4.3 Providing Support and Encouragement
Nurses offer emotional support and encouragement, which could prove invaluable for patients struggling with psychological effects caused by acne. This assistance may include:
● Building Rapport: Trustworthy relationships formed between doctors/nurses and patients encourage openness in communication hence improve adherence to treatment (Williams et al., 2012).
● Monitoring Progress: Nurses have a chance to evaluate treatment effectiveness through regular follow-ups thus being able to offer necessary modifications where required besides providing ongoing support (Zaenglein et al., 2016).
● Encouraging Self-Management: Patient involvement in their own healthcare through education on self-care practices around managing acne has been shown to have positive outcomes in this area (Harper & Thiboutot, 2016).

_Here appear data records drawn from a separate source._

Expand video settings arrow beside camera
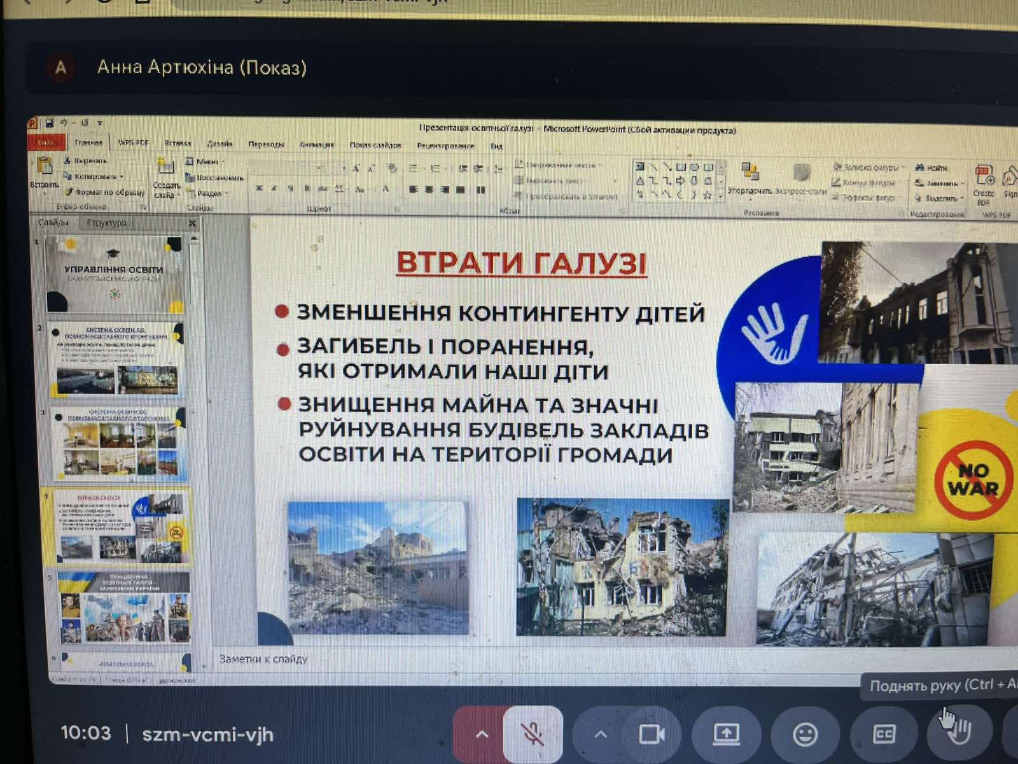Screen dimensions: 1018x764 pyautogui.click(x=600, y=734)
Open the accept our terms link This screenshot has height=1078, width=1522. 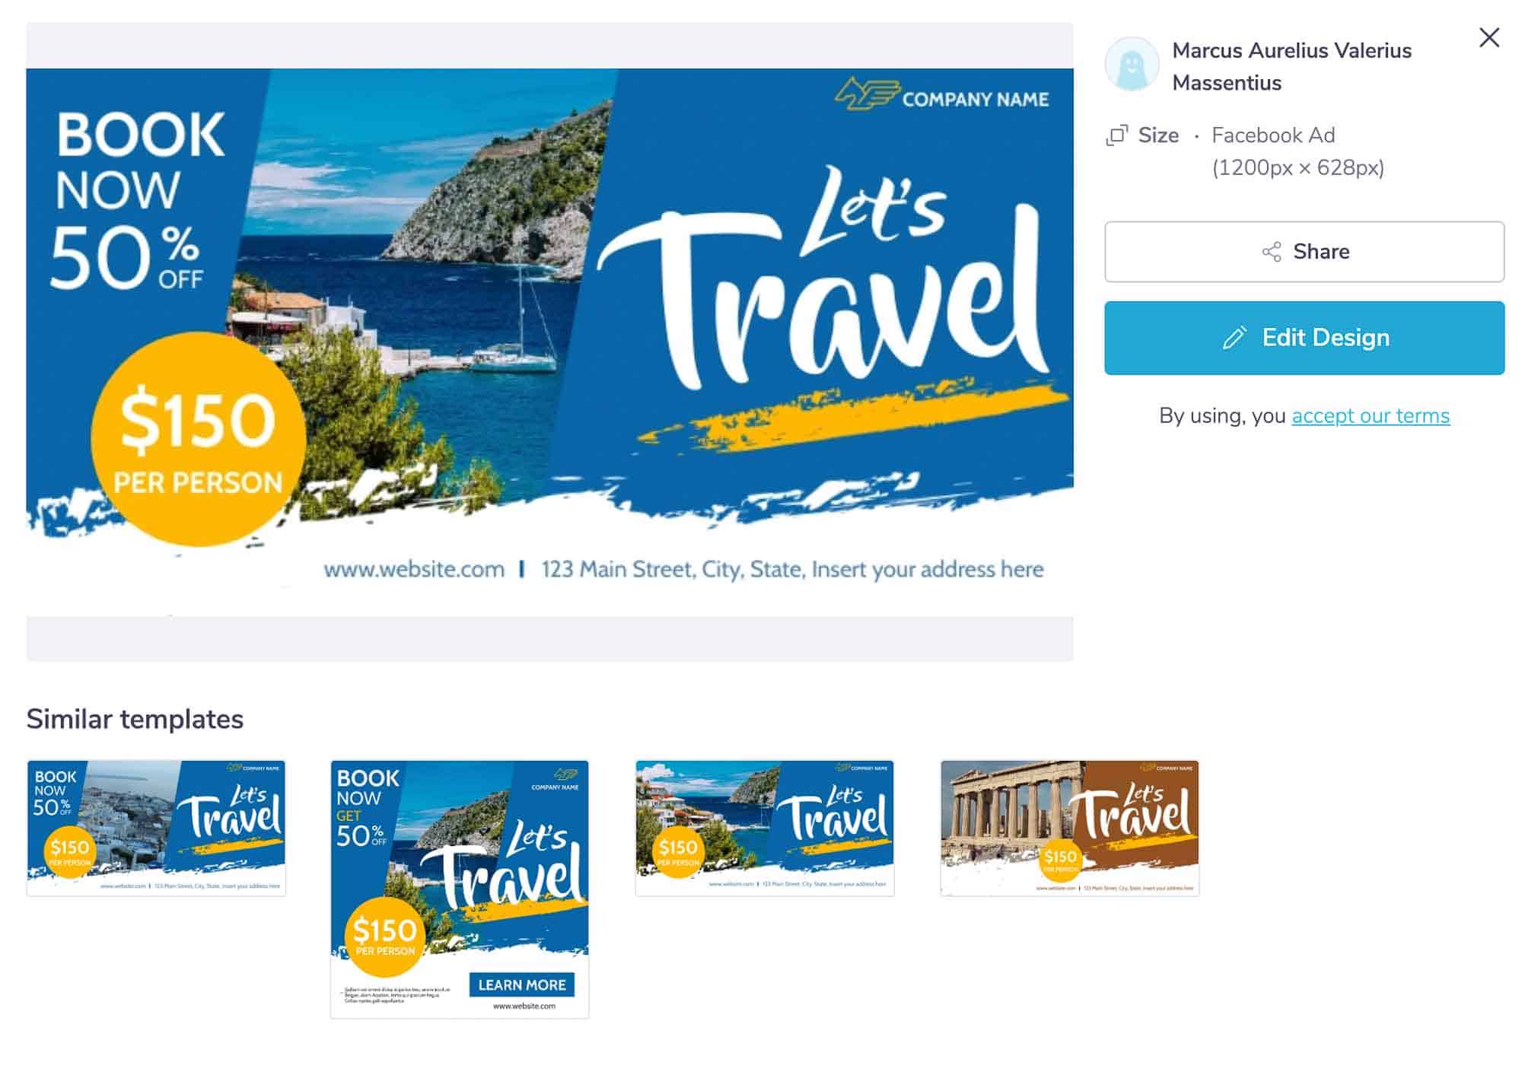click(x=1370, y=416)
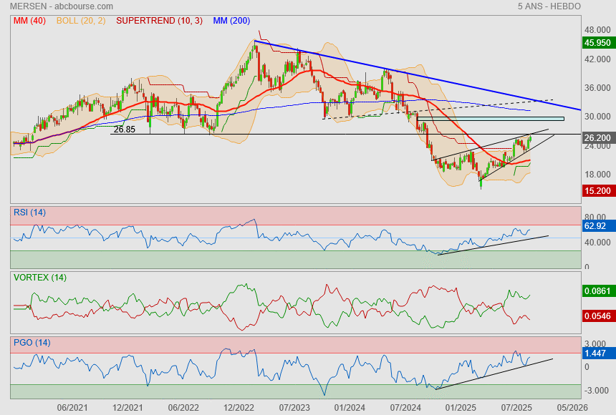616x415 pixels.
Task: Click the blue RSI value 62.92 tag
Action: [x=596, y=226]
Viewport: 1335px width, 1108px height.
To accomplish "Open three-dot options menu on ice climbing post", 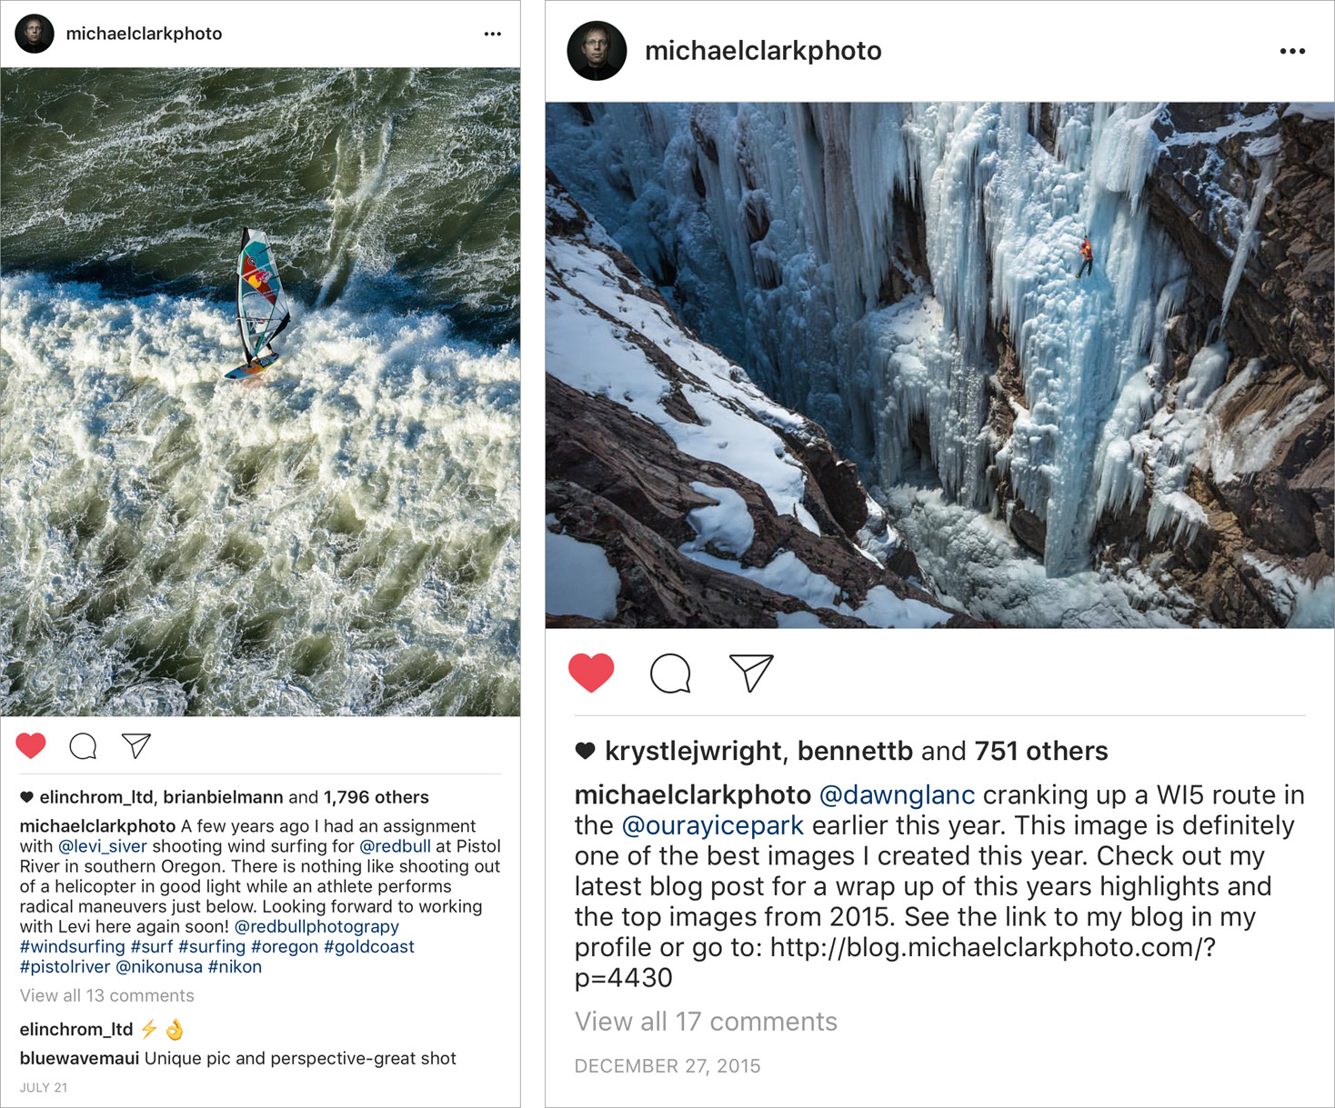I will click(x=1292, y=51).
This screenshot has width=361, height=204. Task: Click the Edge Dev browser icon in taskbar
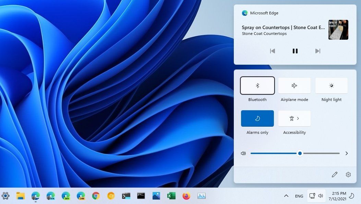point(65,196)
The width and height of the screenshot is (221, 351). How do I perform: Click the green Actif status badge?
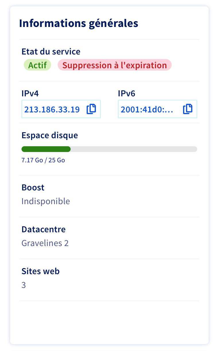pos(37,65)
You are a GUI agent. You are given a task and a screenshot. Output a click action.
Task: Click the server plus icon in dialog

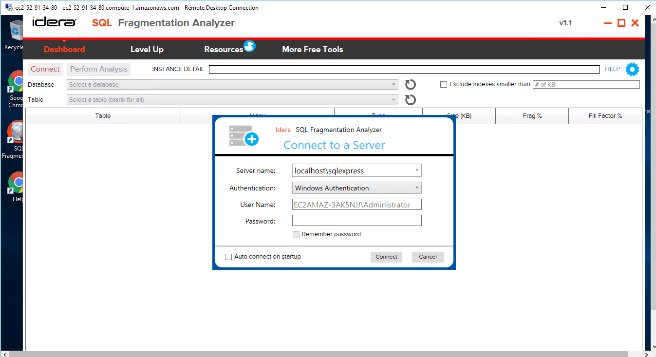[244, 136]
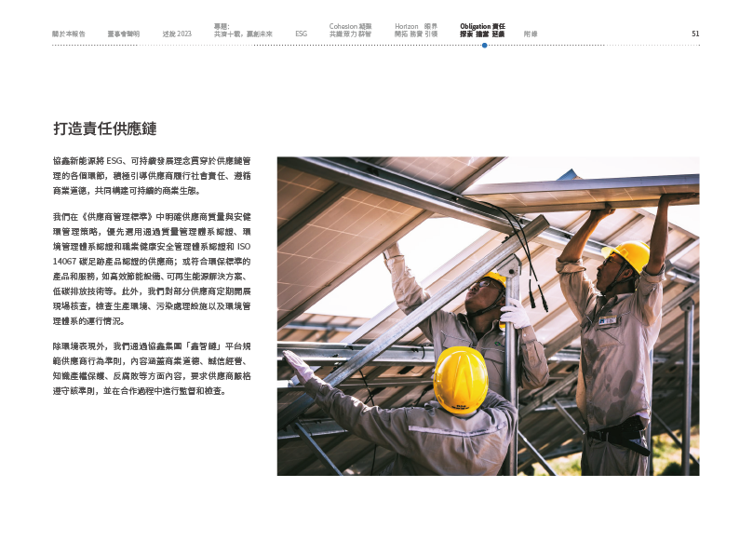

5. Challenges and Future Directions
Although the extent of nurses´ involvement in the treatment of acne in Finland has risen to a higher level in recent years, there are still some obstacles. One of these obstacles has to do with establishing that all nurses have the requisite knowledge, such as proper training at nursing university or schools and tools in order to offer good skin related care (Kallio & Pietilä, 2018). Another issue is the identification of the type of acne and assessment of what stage the acne might have progressed through teledermatology.
However, the Finnish Student Health student service (YTHS) has had several discussions on the assessment and identification of different types of acne and its severity though the use of teledermatology, which gives an overview of how technology can be integrated into daily procedures of dermatological care and the importance of continuous training for nurses and other healthcare professionals (FSHS, 2021). It is in this view that teledermatology and other similar tools and their various components of application will continue to improve over time and will therefore call for constant training of the nurses.
Furthermore, development of more nurse-led clinics implies further assessment of the effectiveness of such practice and modification based on the patients’ needs, especially for those who are suffering from different severity of acne or other severe forms of skin disorders. Overall, while nurse-led clinics show promise, their effectiveness must be regularly assessed to adapt to patient requirements.
Conclusion
The Management of acne may require an approach that combines medical treatments and home remedies. For severe cases advanced treatments are available in healthcare facilities, as early cases of acne can benefit from at-home remedies and lifestyle adjustments.
Nurses play a key role in educating and supporting patients with acne, helping them understand and adhere to their treatment plans. By being aware of the options, individuals can make choices and collaborate with healthcare professionals to achieve clearer and healthier skin.
Nurses have a central and influential part in care of acne in Finland and are thus key players in dermatological care. Besides the early intervention, input and support, nurses have a key role to play in enhancing the status of acne treatment in Finland through case management and implementation of elements such as nurses’ clinics and tele-dermatology.
In future, with the dynamic changes happening to the healthcare system, the roles played by nurses in dermatology are set to increase even more to bring in more benefits to patients in Finland and as such more training, classroom teaching and seminars should be encouraged for nursing students, nurses and healthcare workers in general in the subject of skin care and acne recognition, in order to mitigate the severity of acne in patients and as this can also help to reduce cost in healthcare.